Why are projective reps of connected Lie groups with trivial 2nd Lie algebra cohomology group equivalent to reps of the Lie algebra?

Question

I would like to precisely understand how to establish the equivalence between projective representations of a Lie group $G$ and its Lie algebra $\mathfrak{g}$ when $G$ is connected and has trivial second Lie algebra cohomology group.

Answer 1

There are nine steps to establish this equivalence. Essentially, the condition that the Lie group $G$ is connected gives us access to the unique universal cover $\tilde{G}$, which has the nice property of being simply connected. And, the condition that $G$ has trivial second Lie algebra cohomology group lets us apply Bargmann's theorem. I will use the restricted Lorentz group $SO^+(1,3)$ as an example as it is connected and has a trivial second Lie algebra cohomology group.

1. A connected Lie group $G$ has a unique universal cover $\tilde{G}$. By definition $\tilde{G}$ is simply connected and $\mathfrak{g} \cong \tilde{\mathfrak{g}}$.

2. Let $\tilde{G}$ be a simply connected Lie group. The representations of the Lie algebra of a simply connected Lie group $\pi: \tilde{\mathfrak{g}} \rightarrow \mathfrak{gl}(V)$ are in one-to-one correspondence with the representations of the simply connected Lie group $\varphi: \tilde{G} \rightarrow GL(V)$ by the unique mapping $\varphi(e^X) = e^{\pi(X)}$ for all $X \in \tilde{\mathfrak{g}}$.

3. Let $\mathfrak{g} \cong \mathfrak{h}$ be Lie algebra isomorphic by isomorphism $\zeta: \mathfrak{g} \rightarrow \mathfrak{h}$. Representations $\pi: \mathfrak{g} \rightarrow \mathfrak{gl}(V)$ are in one-to-one correspondence with representations $\varphi: \mathfrak{h} \rightarrow \mathfrak{gl}(V)$ by the mapping $\varphi \circ \zeta = \pi$.

4. Bargmann's theorem states that projective representations of a connected Lie group with trivial second Lie algebra cohomology group are equivalent to normal representations of the universal cover of the Lie group.

5. The restricted Lorentz group is connected and has a trivial second Lie algebra cohomology group. Denote the unique universal cover of the restricted Lorentz group by $\text{Spin}(1,3)$.

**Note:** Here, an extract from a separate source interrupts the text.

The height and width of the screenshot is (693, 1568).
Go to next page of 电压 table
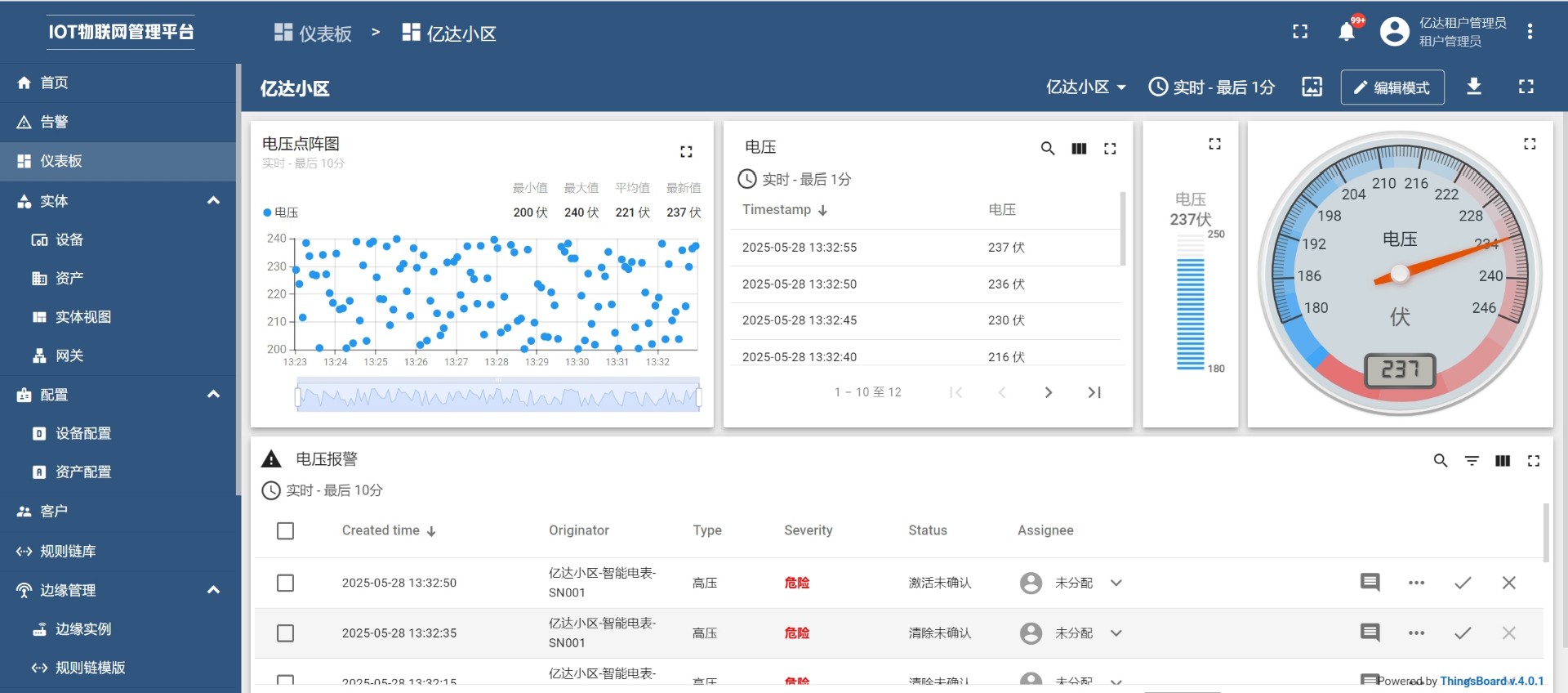(1049, 392)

6. By Bargmann's theorem, projective representations of the restricted Lorentz group $P(\pi): SO^+(1,3) \rightarrow GL(V)$ are equivalent to normal representations $\pi: \text{Spin}(1,3) \rightarrow GL(V)$ of its universal cover.

7. By statement (2) it is equivalent to look for Lie algebra representations $\pi: \mathfrak{spin}(1,3) \rightarrow \mathfrak{gl}(V)$ of the Lie algebra of the universal cover and to look for Lie group representations $\varphi: \text{Spin}(1,3) \rightarrow GL(V)$ of the universal cover.

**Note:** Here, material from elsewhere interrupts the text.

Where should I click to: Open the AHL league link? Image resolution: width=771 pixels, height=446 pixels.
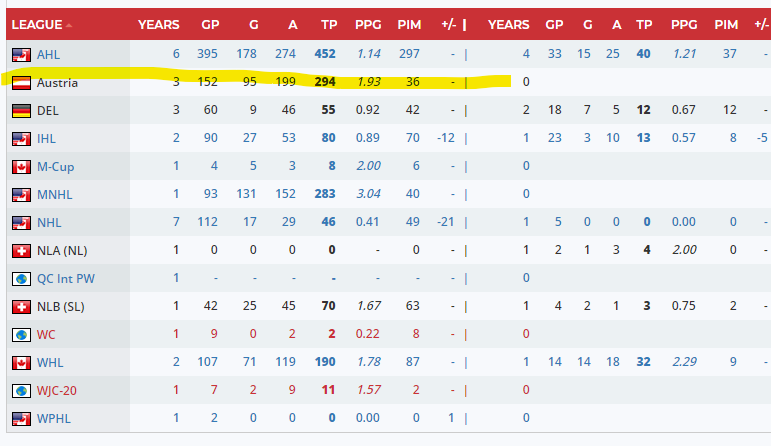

8. Recall that by definition of a universal cover $\mathfrak{so}(1,3) \cong \mathfrak{spin}(1,3)$. Hence, by statement (3) it is equivalent to look for Lie algebra representations $\pi: \mathfrak{so}(1,3) \rightarrow \mathfrak{gl}(V)$ and to look for Lie algebra representations $\varphi: \mathfrak{spin}(1,3) \rightarrow \mathfrak{gl}(V)$.

9. The statements (6), (7), and (8) establish an equivalence between projective representations of the restricted Lorentz group and representations of the Lorentz algebra.